● **Text block**:
On Thu, 22 Apr 2010, Alan Cox wrote:
>
> > Distros don't want to take a patch that adds a new boot param that is
> > not accepted upstream, otherwise they will be stuck forward porting it
> > from now until, well, forever :)
>
> So for an obscure IA64 specific problem you want the upstream kernel to
> port it forward forever instead ?

Ehh. Nobody does ia64 any more. It's dead, Jim.

This is x86. SGI finally long ago gave up on the Intel/HP clusterf*ck.

Which I'm not entirely sure makes the case for the kernel parameter much
stronger, though. I wonder if it's not more appropriate to just have a
total hack saying

if (max_pids < N * max_cpus) {
printk("We have %d CPUs, increasing max_pids to %d\n");
max_pids = N*max_cpus;
}

where "N" is just some random fudge-factor. It's reasonable to expect a
certain minimum number of processes per CPU, after all.

Linus

2010-04-22 17:08:11

by Robin Holt

[permalink] [raw]
Subject: Re: [Patch 1/1] init: Provide a kernel start parameter to increase pid_max v2

> Which I'm not entirely sure makes the case for the kernel parameter much
> stronger, though. I wonder if it's not more appropriate to just have a
> total hack saying
>
> if (max_pids < N * max_cpus) {
> printk("We have %d CPUs, increasing max_pids to %d\n");
> max_pids = N*max_cpus;
> }
>
> where "N" is just some random fudge-factor. It's reasonable to expect a
> certain minimum number of processes per CPU, after all.

● **Job 1**: List every identifier that appears in the code snippet quoted in the thread, counting each one only once.

(Entries on where items are located)

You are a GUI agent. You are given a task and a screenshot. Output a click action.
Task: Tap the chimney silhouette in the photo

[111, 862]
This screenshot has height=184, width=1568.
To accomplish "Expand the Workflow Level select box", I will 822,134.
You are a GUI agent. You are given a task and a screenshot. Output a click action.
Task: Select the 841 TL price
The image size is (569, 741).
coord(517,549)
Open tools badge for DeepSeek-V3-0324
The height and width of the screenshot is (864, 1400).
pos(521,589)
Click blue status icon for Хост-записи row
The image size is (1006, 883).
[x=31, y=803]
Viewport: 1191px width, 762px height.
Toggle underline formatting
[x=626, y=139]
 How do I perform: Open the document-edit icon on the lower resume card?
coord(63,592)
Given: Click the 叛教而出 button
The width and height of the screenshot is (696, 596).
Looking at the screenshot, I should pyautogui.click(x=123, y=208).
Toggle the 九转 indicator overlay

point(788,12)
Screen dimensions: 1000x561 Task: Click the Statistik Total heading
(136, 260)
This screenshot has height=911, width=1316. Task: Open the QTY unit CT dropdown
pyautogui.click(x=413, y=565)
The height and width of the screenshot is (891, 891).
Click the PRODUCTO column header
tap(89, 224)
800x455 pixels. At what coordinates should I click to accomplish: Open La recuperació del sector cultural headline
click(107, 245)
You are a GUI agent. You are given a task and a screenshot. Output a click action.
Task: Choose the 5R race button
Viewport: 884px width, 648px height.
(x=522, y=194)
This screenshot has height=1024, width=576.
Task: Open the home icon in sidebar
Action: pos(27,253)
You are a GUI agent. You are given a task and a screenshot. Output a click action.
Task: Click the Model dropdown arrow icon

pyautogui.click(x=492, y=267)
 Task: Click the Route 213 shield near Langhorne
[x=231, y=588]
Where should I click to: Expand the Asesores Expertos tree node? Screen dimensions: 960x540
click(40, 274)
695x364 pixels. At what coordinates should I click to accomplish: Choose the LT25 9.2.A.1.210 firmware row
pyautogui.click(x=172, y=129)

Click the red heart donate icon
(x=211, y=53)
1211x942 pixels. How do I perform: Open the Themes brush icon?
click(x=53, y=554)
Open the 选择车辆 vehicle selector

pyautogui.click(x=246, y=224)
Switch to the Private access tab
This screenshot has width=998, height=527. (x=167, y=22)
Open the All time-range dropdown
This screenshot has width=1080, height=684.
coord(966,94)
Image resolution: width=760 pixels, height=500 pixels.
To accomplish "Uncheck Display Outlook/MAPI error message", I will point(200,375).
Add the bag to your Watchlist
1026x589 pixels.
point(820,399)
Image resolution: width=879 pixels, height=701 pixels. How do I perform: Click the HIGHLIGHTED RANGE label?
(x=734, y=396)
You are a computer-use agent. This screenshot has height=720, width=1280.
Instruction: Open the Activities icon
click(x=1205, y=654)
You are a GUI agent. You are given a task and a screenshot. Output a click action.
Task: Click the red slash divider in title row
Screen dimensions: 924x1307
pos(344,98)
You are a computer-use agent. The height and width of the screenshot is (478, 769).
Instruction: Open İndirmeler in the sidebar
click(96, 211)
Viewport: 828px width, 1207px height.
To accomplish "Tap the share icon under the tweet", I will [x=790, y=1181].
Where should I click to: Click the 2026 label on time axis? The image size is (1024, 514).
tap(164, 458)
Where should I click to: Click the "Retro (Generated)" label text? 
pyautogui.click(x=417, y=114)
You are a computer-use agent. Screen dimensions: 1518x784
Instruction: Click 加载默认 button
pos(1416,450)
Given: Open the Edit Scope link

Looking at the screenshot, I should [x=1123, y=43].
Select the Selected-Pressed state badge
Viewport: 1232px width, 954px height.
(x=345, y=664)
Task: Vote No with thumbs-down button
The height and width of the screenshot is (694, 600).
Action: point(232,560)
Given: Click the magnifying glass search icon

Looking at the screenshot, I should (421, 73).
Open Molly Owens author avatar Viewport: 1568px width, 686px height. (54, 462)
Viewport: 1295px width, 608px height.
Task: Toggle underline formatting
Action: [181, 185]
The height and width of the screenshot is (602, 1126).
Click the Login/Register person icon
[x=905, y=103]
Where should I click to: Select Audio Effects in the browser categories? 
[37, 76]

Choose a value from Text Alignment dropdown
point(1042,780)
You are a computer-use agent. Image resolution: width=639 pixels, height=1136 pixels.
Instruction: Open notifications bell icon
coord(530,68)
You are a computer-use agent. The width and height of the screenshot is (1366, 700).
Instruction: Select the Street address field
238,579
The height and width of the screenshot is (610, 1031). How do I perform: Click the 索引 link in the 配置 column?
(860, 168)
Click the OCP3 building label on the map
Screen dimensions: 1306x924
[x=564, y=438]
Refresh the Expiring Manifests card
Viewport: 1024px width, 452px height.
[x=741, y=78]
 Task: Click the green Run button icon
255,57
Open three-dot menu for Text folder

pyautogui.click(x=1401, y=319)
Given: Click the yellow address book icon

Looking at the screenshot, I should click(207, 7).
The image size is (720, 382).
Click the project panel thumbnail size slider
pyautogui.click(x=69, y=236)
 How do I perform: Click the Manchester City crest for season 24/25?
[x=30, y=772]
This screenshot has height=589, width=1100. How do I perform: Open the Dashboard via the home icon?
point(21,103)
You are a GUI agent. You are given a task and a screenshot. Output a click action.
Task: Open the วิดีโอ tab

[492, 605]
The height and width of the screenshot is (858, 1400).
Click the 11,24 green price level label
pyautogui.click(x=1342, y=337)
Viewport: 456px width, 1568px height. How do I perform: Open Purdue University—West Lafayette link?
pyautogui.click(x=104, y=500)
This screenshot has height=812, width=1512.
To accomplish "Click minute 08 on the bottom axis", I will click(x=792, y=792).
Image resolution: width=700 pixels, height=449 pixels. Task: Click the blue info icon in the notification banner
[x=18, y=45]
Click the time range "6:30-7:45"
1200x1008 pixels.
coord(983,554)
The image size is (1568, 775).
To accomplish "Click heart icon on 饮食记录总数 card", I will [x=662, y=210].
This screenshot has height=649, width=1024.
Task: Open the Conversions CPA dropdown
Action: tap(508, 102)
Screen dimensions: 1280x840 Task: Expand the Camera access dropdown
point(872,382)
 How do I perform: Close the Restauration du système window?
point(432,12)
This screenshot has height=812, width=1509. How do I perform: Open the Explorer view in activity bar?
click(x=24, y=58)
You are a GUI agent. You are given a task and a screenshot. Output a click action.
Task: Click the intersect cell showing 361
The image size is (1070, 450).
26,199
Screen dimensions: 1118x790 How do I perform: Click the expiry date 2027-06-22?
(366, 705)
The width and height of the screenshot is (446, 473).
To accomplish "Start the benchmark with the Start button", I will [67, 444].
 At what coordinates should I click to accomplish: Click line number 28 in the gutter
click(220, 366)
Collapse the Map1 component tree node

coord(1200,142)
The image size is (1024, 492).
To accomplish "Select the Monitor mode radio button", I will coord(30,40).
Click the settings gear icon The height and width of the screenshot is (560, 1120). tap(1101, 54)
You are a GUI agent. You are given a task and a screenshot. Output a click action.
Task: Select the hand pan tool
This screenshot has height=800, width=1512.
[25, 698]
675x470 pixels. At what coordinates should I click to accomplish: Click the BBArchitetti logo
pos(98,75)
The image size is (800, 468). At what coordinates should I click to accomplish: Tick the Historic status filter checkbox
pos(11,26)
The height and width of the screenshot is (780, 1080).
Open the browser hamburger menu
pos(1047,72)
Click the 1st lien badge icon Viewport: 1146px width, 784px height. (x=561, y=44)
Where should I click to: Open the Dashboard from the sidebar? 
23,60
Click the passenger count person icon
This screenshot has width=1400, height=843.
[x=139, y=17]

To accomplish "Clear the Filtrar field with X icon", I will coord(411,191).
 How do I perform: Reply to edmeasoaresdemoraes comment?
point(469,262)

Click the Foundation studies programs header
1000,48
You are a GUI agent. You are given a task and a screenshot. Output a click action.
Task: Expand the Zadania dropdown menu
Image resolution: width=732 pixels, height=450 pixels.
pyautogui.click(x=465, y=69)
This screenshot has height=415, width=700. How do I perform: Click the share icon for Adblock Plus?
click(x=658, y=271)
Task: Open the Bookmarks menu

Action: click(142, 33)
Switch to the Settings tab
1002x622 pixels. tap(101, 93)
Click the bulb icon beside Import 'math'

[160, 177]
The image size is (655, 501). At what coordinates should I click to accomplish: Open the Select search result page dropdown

● **Job 2**: Pick out each line of the records that contains the string "person", treating uppercase and lowercase letters as different.

● **Correct answer 1**: max_pids, N, max_cpus, printk

● **Correct answer 2**:
Click the Login/Register person icon
Click the passenger count person icon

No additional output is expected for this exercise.